HOW TO COMPLETE THIS TASK:
Pick every line from the data below that contains the string "header" and copy it.

Stored records:

◆ ◆ ◆

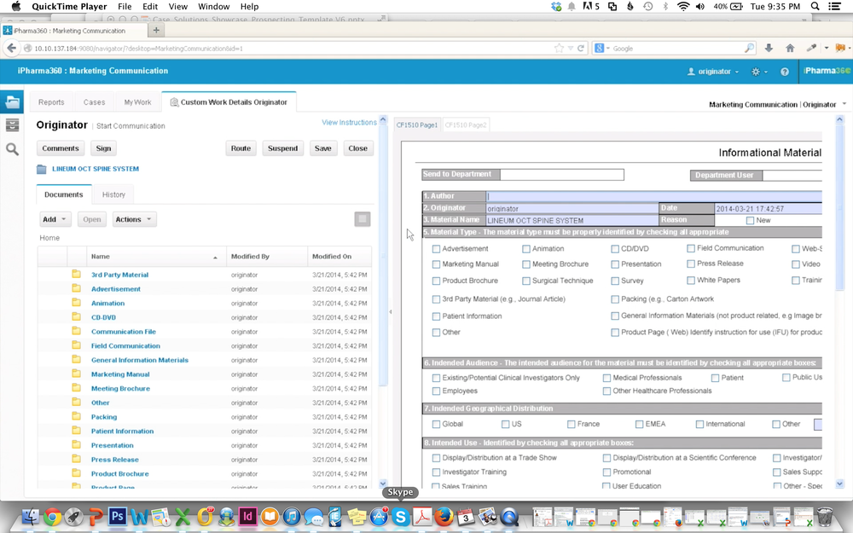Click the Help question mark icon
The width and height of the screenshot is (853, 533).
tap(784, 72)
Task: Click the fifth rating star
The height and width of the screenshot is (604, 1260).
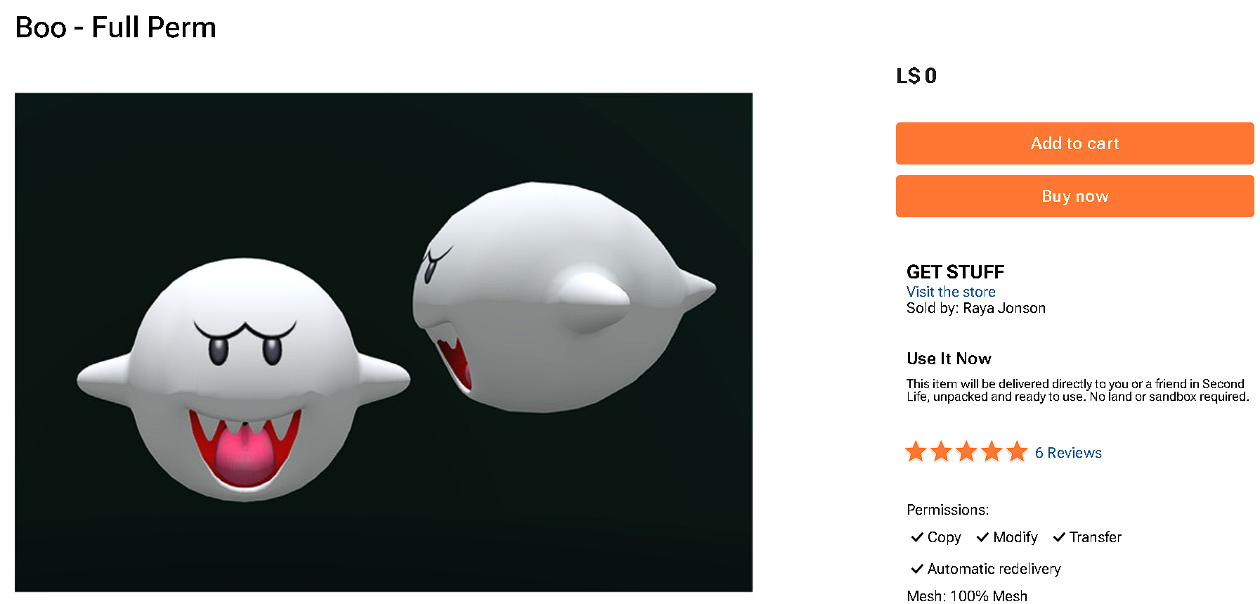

◆ ◆ ◆

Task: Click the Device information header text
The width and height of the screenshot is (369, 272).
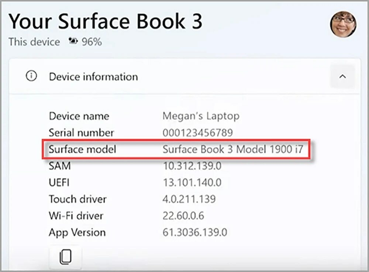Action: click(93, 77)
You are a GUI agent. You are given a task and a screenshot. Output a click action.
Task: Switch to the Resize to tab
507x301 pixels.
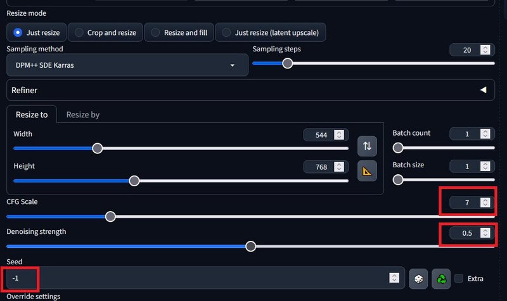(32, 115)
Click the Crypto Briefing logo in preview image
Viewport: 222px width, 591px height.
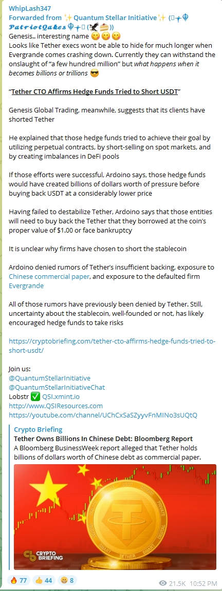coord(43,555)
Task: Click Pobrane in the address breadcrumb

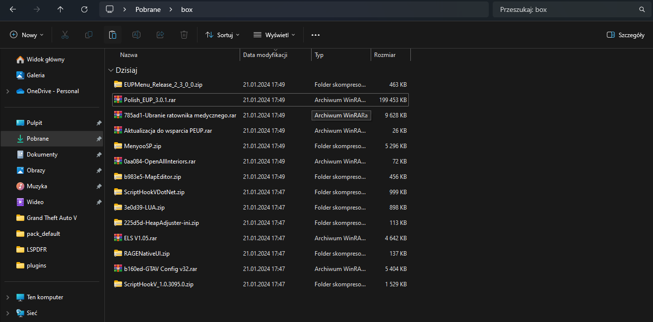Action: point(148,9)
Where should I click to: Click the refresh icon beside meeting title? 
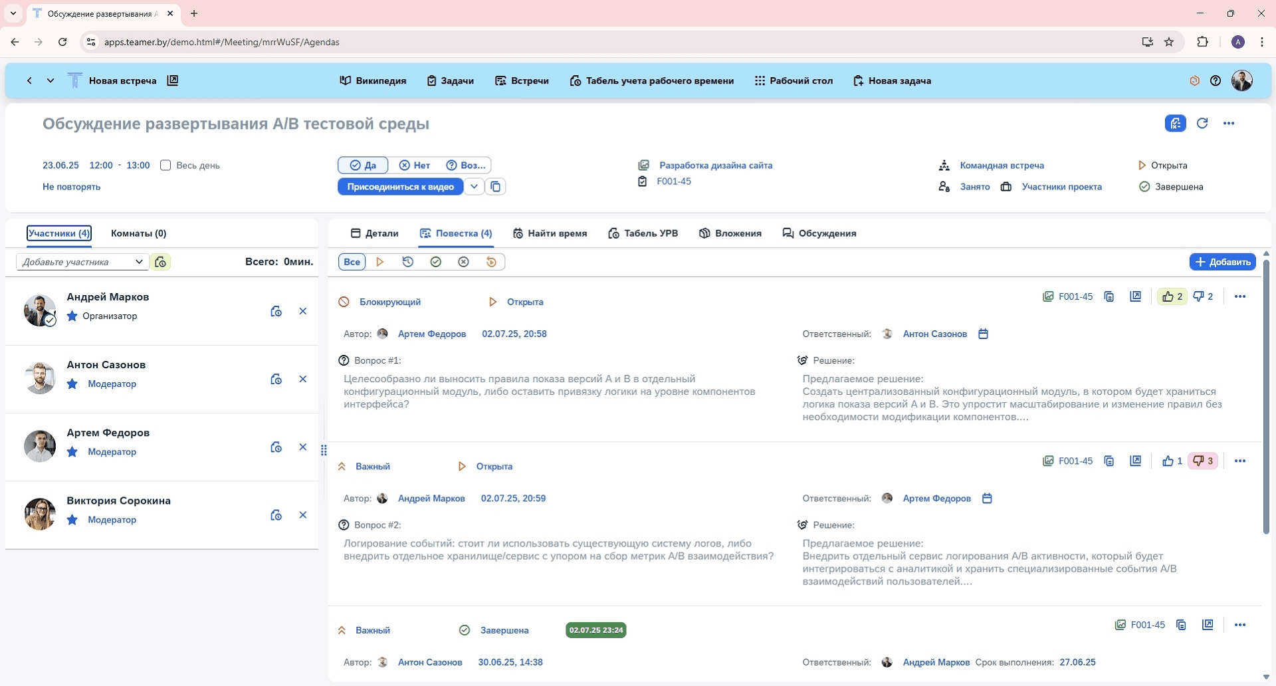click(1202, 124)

◆ ◆ ◆

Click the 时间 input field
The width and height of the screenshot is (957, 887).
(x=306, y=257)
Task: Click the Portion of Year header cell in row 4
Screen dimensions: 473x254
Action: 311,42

◆ ◆ ◆

SOLUTION TO THE PROBLEM:
Task: Click the Device information header text
Task: Click the Portion of Year header cell in row 4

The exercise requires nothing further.